Monday, June 20, 2011

What to do About "Boomerang" College Graduates?

Summer has traditionally been a time of pride and optimism for new college graduates and their parents. But these days, when college seems less like a gateway to a bright and lucrative future and more like a temporary break from living at home, graduation can be a somewhat anticlimactic experience.

Even amidst signs that the job market for recent grads is improving, unemployment for people in their early 20’s still stands at almost 15%. Faced with such discouraging prospects, as many as 80% of this year’s graduates will be moving back home. Not only will this increased burden almost certainly hurt their parents’ retirement plans, it can also lead to vexing delays in the normal maturation process that 20-somethings go through as they learn to take care of and be responsible for themselves. Parents are often frustrated to find that the supposed grown-ups who come back are not too different from the entitled teenagers that they sent off to college.

These “boomerang kids” might seem to be the ultimate vindication for those who would proudly call themselves Tiger Moms.
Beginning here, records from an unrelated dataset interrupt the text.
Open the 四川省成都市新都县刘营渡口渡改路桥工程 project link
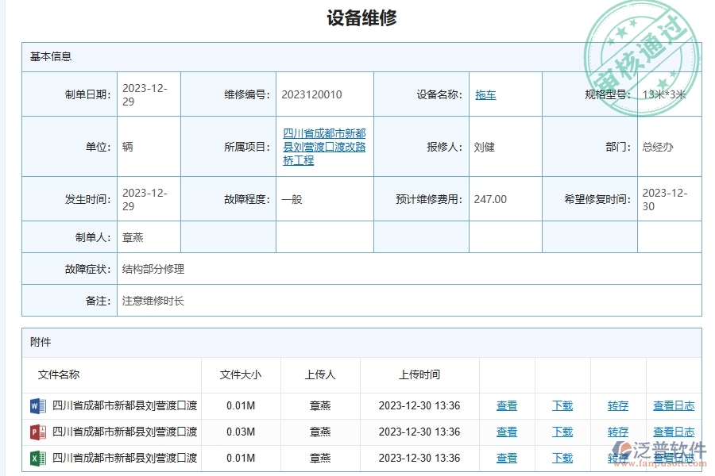The width and height of the screenshot is (715, 476). click(323, 147)
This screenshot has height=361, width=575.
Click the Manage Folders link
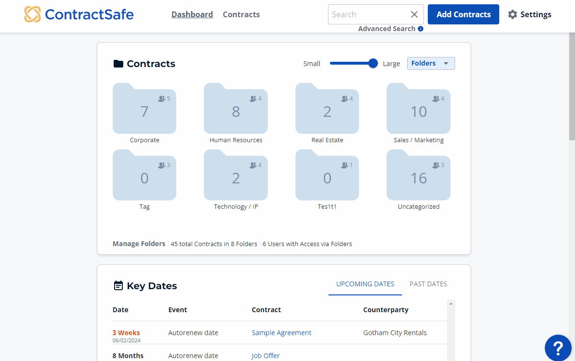pos(139,244)
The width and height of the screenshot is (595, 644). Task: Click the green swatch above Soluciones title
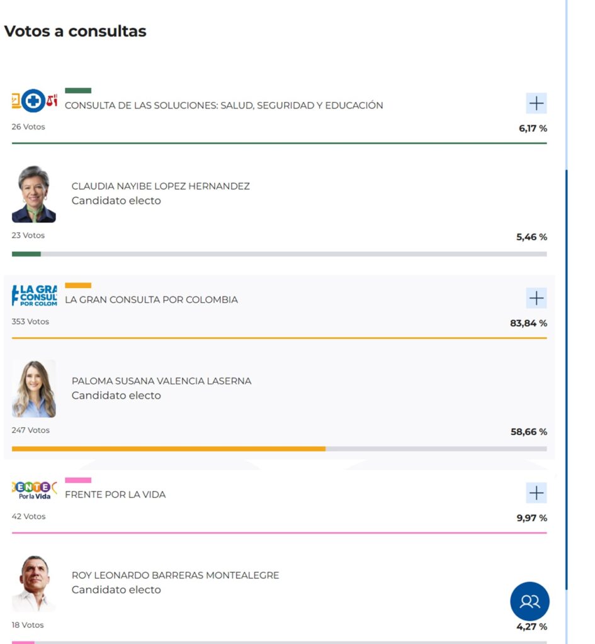(79, 90)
After all, the very reason that Tiger Moms are harsh disciplinarians, don’t allow a lot of freedom or choice, and relentlessly push for academic excellence is so that their children will have secure futures, and ultimately, happy ones. But upon graduation, many of these “Paper Tigers” run into limits of a different sort. Having grown accustomed to a lifelong paradigm where good grades automatically translate to success, these kids often find themselves entering unrewarding careers and resenting their scant prospects of advancement. They and their Tiger Moms realize too late that the endless drilling of rote knowledge was no replacement for being taught how to be creative, proactive, and ambitious.

In my new book Our Entitled Children: An American Tiger Mom’s Story, I introduce the concept of the American Tiger Mom to describe a mom who emphasizes the instilling of these traits, along with independence and personal responsibility, within her children. The American Tiger Mom is more than just a sensible compromise between the ferocious Tiger Mom and the indulgent, permissive Helicopter Mom. She is a mom whose one simple, overarching goal is to endow her children with the skills and knowledge to go off into the world at age 18 and experience a future with no limits.

In my experience, the single most effective way to work toward that goal is to encourage your teenager to do an original Project outside the classroom. A Project can take many forms, as long as it reflects your teen’s passions and aspirations; my own daughters’ Projects involved building a hydrogen fuel cell and starting a nonprofit for alternative fuels. Not only did Projects help them get into their dream schools of Stanford and Claremont McKenna, as well as obtain 80% of the scholarships they applied for, it also gave them a wealth of insight into what careers they were best suited for. If every young adult gained that kind of insight, it would eliminate a lot of the doubt and indecision that normally comes with life in and after college. They would have the skills and knowledge to take control of their lives after graduation, saving themselves a lot of time, and their parents a lot of money.